França pondera proibir redes sociais a menores de 15 anos, mas Parlamento está dividido

O Senado francês aprovou um projeto que restringe o acesso de crianças com menos de 15 anos às redes sociais, mas persiste divergência com a Assembleia Nacional sobre a aplicação da medida. A reforma faz parte das promessas do Presidente Emmanuel Macron e retoma uma proposta de janeiro.

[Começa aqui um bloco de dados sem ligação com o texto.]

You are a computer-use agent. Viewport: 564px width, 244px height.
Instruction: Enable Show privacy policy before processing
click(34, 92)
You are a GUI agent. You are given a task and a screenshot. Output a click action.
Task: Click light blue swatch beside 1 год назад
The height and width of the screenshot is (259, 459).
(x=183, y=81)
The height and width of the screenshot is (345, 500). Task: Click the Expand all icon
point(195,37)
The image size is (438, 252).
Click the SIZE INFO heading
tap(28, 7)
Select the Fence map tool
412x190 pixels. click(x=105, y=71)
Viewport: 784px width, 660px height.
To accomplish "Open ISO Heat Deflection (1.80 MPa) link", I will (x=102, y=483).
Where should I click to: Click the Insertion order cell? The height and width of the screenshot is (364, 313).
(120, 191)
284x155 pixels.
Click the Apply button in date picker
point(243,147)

A Assembleia Nacional defende que todas as plataformas apaguem contas de menores de 15 anos e impeçam novos registos, incluindo a proibição de telemóveis nas escolas secundárias. Já o Senado propõe um sistema em dois níveis: plataformas potencialmente prejudiciais seriam bloqueadas, enquanto outras poderiam ser usadas com consentimento dos pais. Plataformas educativas e enciclopédias online ficariam excluídas.

As diferenças entre câmaras exigirão provavelmente um compromisso antes da entrada em vigor, prevista para início de 2027. Também está em discussão o método de verificação da idade, em debate na União Europeia.

Macron sublinha que crianças e adolescentes não devem ser manipulados por algoritmos de redes sociais. A Austrália proibiu em dezembro o acesso a menores de 16 anos, enquanto a UE recomenda uma idade mínima harmonizada de 16 anos, permitindo acesso entre os 13 e os 16 com consentimento parental.